Jednak zdarzyło sie ostatnio coś co wyjątkowo rozczuliło me serce a łza zawirowała w oku. Na zakupy do sklepu w którym pracuje przyszło pewne małżeństwo z dwójką małych murzyniątek. Zrobili dość konkretne zakupy, przy czym każde z dzieci trzymało w swych małych rączkach swoją część, a następnie rozdzieli sie w celu zwiedzania kolejnych działów sklepu.
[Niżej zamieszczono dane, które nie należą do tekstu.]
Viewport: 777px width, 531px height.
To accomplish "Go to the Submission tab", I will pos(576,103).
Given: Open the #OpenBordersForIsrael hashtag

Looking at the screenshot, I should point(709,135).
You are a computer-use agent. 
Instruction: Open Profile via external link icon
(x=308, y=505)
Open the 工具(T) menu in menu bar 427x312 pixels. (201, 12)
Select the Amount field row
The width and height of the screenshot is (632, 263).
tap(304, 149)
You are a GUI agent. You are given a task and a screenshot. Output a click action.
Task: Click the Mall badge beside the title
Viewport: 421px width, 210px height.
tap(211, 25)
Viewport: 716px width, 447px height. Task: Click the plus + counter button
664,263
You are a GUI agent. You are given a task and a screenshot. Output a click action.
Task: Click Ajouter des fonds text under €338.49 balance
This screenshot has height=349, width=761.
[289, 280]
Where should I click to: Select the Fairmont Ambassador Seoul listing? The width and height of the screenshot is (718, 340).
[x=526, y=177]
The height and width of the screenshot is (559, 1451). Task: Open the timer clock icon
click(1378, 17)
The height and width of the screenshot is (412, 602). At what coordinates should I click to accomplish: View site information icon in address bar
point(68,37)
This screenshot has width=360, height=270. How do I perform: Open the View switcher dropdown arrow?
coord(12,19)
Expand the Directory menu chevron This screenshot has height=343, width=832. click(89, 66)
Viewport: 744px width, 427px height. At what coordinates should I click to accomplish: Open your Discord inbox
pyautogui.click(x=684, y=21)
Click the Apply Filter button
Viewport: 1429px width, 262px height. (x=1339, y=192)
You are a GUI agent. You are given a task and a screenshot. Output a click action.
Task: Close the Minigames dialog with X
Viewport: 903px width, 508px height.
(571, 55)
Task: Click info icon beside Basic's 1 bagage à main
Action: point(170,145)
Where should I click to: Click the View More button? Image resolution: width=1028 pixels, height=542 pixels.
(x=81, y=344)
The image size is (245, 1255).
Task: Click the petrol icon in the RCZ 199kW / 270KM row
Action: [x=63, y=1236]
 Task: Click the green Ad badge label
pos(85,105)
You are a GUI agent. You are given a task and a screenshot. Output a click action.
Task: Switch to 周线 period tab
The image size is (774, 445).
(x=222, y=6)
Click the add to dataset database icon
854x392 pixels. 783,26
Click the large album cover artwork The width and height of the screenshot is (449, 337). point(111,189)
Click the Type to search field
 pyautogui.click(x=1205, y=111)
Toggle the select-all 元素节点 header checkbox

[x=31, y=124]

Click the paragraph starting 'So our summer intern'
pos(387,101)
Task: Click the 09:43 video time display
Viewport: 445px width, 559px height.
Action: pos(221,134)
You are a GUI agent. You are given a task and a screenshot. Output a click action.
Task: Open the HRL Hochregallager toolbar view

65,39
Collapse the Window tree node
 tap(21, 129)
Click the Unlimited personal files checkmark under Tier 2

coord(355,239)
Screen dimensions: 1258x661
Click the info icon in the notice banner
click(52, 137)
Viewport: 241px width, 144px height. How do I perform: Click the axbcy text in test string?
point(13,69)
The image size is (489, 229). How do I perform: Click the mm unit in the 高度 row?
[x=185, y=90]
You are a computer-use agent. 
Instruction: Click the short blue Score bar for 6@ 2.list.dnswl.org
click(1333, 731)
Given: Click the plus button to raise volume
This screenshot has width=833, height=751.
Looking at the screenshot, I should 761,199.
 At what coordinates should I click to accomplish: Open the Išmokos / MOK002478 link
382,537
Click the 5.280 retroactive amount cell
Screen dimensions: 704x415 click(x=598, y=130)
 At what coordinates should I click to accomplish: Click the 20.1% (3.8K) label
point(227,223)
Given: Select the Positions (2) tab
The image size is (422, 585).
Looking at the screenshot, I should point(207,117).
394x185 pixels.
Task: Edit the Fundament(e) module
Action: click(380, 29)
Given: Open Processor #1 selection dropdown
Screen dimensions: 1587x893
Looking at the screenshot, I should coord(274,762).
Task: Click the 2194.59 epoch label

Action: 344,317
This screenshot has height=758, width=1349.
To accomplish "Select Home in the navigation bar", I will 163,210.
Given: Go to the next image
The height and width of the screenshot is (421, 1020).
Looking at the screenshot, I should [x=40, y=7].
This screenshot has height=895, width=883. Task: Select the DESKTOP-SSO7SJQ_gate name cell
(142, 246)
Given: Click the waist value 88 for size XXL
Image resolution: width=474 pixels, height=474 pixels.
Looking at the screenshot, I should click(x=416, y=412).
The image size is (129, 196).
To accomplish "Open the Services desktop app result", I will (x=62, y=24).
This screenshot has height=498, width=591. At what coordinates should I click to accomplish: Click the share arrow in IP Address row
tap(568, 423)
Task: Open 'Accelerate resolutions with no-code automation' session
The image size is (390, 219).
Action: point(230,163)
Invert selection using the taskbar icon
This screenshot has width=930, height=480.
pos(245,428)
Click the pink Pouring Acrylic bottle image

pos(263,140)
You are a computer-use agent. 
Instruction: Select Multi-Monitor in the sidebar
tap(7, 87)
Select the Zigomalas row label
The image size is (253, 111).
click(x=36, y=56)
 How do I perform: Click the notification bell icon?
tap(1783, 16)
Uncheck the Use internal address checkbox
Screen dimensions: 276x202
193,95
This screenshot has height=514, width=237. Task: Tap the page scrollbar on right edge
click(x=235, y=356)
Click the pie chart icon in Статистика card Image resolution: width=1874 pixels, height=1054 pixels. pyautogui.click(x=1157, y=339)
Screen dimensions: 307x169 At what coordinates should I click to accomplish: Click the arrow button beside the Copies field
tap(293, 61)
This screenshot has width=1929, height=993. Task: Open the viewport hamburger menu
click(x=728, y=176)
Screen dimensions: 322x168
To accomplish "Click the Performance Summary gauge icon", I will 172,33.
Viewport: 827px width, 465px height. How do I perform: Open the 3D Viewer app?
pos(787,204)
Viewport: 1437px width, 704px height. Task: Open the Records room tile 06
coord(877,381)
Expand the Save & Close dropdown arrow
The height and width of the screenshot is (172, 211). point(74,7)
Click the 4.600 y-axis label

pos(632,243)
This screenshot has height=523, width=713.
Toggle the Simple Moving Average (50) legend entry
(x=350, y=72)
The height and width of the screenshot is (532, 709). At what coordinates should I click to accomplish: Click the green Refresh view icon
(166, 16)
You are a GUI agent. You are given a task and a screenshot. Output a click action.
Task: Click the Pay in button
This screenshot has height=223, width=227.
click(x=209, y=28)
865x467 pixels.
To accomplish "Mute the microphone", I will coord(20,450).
Jak to zwyczajowo już przystało mama wzięła dzieci by tato mógł chwile odpocząć od zgiełku dziecięcych pisków i zachcianek...po czym po krótkiej chwili, mały chłopiec zagubiony i chyba nieco znudzony już zabawą pośród damskiej odzieży wkrzyknął głośno na całe swoje gardełko: Tato, gdzie jesteś?
I trzeba by zobaczyć jego wielkie, zagubione, szukające kontaktu z Tatą oczka. Na co tato murzyn swym donośnym głosem odpowiedział: Synu tu jestem. Chłopiec bez problemu rozpoznał głos swego taty,przybiegł ile sił w nóżkach, chwycił go za rękę i dalej poszli już razem.
I to podsunęło mi pewną refleksje, jak bardzo Bóg, który również nazywa się naszym Ojcem, Tatą chce, tęskni i pragnie takiego kontaktu z nami... abyśmy w każdej chwili naszego życia wołali do Niego Tato, gdzie jesteś potrzebuje twojej wskazówki, nie wiem co mam dalej robić ze swoim życiem, gdzie jesteś? Jaki jest twój plan?? Słowo które dane jest nam jako drogowskaz mówi, że On jest początkiem i końcem, alfa i omega. On zaplanował twój początek, myślał o tobie zanim jeszcze się narodziłeś, ale chce również być końcem w twoim życiu, do którego dasz mu prawo i zawołasz: Tato, gdzie jesteś?? Potrzebuje ciebie w swoim życiu. A twój koniec będzie najpiękniejszą historią z happy endem.